In this class, we’ve explored aspects of the Victorian cult of death, particularly post-mortem photography, which afforded loved ones a last opportunity to immortalize the body of the deceased. Victorians were highly sentimental and preoccupied with death, and photography was not their only method of preservation. Some Victorians kept their loved ones’ teeth, but one of the most striking examples of post-mortem preservation are hairworks – artwork or jewelry made from a lock of the deceased’s hair. Hairworks allowed loved ones to carry their remains around with them – as bracelets, necklaces, and hairclips. When people die, they leave objects and memories behind, but hairworks far surpass earthly possessions or abstract memories as commemorative instruments. They are tangible pieces of their bodies.
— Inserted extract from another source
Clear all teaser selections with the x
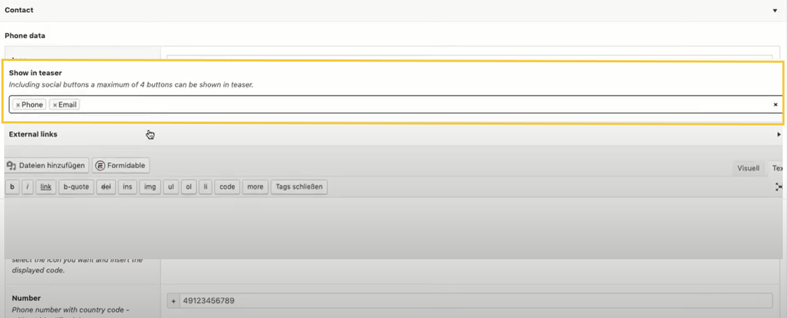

Hair was an ideal medium, as it can last for centuries without losing its pigmentation. Most fascinating is how the Victorians saw hair as a suitable stand-in for the person’s essence. It goes farther than a photograph or artistic representation of their likeness: it contains actual organic material from their bodies, therein keeping them alive in-part (no matter that hair is technically dead to begin with). Some pieces combine post-mortem photography with hairworks, framing the photographs with floral wreaths made from hair to create a more holistic representation of the departed.
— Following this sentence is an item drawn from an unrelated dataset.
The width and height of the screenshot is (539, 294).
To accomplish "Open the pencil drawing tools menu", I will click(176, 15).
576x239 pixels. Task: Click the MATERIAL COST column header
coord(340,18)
Another intriguing aspect of hairworks was their usage as talismans that could connect the living to the dead. In The Dead Still Among Us: Victorian Secular Relics, Hair Jewelry, and Death Culture, Deborah Lutz explores the usage of Hairworks in Wuthering Heights. Upon Catherine’s death, Heathcliff steals into her room and replaces the lock of Edward’s hair in her locket with his own. He desires a part of his presence to go with her to whenever it is that she goes, and believes that connecting a piece of his body to hers would make it easier to find her on the other side. Lutz says that Heathcliff believes that “Catherine’s death doesn’t mean she has disappeared, but rather that she has become temporarily unlocatable.” Hairworks, then, are more than mere memorials; they are evidence of a soul still in existence, a mortal tether to a person who hasn’t ceased to exist, but has simply gone somewhere inaccessible to the living.

Sources:
Lutz, Deborah. “The Dead Still Among Us: Victorian Secular Relics, Hair Jewelry, and Death Culture.” Victorian Literature and Culture, vol. 39, no. 1, Cambridge University Press, 2011, pp. 127–42, http://www.jstor.org/stable/41307854.
This is so interesting, Molly! Thank you for sharing. When reading your post, I was reminded of instagram posts I have seen lately – it seems as though hair work is not as far removed from us as it would seen. I have seen posts of small businesses that create jewelry or keepsakes from the ashes of loved ones, or even jewelry from breastmilk in order to commemorate that stage of someone’s life.